In the data, starting at the line that contains "has width=854, height=430." and ending at the line that contains "Looking at the image, I should click on (549, 18).", change "View" to "Settings" and write those lines out again with everything else left as it is.
Entries supplied start
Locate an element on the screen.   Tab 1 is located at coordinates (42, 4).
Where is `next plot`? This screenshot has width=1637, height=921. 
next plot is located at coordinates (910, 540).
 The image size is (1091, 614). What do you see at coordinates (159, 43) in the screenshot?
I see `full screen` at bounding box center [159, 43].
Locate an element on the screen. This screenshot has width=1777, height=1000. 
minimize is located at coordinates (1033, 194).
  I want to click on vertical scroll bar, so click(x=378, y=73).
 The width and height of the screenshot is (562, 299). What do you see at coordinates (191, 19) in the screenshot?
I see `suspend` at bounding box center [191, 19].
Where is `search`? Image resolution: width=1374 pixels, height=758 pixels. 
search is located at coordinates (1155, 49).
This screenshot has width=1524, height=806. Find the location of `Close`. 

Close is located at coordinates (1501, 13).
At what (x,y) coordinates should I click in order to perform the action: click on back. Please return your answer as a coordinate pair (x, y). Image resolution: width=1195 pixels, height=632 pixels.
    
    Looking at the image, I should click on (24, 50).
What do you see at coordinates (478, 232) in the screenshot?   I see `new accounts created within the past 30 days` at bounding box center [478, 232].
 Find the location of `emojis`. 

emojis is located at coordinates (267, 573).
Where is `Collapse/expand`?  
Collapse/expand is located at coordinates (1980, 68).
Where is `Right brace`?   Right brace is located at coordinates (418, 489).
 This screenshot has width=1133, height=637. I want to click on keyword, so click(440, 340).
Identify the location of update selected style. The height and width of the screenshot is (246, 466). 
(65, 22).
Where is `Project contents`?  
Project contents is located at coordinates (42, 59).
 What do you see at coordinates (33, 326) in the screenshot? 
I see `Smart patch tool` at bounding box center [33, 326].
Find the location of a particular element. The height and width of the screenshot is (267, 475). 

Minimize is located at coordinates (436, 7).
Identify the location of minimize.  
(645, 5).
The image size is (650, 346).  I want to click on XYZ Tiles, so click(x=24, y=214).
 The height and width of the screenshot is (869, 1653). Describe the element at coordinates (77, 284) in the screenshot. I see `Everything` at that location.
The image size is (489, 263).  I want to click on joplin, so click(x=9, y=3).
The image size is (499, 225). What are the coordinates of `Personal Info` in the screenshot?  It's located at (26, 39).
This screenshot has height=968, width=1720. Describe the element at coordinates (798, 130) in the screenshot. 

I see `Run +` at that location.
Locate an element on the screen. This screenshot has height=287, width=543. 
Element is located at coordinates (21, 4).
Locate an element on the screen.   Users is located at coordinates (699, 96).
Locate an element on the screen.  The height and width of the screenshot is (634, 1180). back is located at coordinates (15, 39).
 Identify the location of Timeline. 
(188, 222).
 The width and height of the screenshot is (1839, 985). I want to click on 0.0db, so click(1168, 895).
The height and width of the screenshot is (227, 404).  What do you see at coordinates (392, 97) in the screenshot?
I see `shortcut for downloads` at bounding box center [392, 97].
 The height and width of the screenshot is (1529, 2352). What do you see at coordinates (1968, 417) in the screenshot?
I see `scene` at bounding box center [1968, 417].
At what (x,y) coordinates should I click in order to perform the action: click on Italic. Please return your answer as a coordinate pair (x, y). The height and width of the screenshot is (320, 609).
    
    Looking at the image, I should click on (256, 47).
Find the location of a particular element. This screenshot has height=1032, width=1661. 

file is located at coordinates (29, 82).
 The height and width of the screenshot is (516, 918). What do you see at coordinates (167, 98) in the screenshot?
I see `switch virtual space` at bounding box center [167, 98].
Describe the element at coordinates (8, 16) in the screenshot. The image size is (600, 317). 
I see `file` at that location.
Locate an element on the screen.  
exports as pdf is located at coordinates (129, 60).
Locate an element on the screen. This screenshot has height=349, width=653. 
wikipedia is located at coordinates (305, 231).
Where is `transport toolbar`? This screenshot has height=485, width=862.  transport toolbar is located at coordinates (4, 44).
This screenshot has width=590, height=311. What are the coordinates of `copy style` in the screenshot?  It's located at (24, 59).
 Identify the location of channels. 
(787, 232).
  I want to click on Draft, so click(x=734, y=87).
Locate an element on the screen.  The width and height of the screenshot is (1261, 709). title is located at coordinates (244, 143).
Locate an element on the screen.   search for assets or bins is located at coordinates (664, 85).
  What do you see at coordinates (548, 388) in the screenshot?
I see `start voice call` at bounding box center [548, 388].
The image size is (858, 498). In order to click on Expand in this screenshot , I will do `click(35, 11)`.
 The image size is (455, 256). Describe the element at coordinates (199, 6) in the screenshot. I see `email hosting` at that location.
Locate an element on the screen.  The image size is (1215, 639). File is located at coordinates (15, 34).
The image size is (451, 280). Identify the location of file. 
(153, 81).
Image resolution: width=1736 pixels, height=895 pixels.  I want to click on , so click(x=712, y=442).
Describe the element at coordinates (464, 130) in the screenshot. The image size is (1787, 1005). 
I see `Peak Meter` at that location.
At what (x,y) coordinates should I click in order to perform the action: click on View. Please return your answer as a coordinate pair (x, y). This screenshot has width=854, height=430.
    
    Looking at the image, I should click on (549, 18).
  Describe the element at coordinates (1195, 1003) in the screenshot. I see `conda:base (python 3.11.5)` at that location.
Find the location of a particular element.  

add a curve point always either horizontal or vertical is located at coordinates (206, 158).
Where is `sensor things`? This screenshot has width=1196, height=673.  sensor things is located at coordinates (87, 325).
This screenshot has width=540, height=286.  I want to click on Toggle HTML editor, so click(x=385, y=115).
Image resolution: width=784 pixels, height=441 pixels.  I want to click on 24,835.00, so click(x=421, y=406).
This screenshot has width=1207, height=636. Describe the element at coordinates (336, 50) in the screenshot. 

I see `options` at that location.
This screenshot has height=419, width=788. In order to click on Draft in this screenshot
Entries supplied end
Answer -
At what (x,y) coordinates should I click in order to perform the action: click on Settings. Please return your answer as a coordinate pair (x, y). This screenshot has width=854, height=430.
    
    Looking at the image, I should click on (549, 18).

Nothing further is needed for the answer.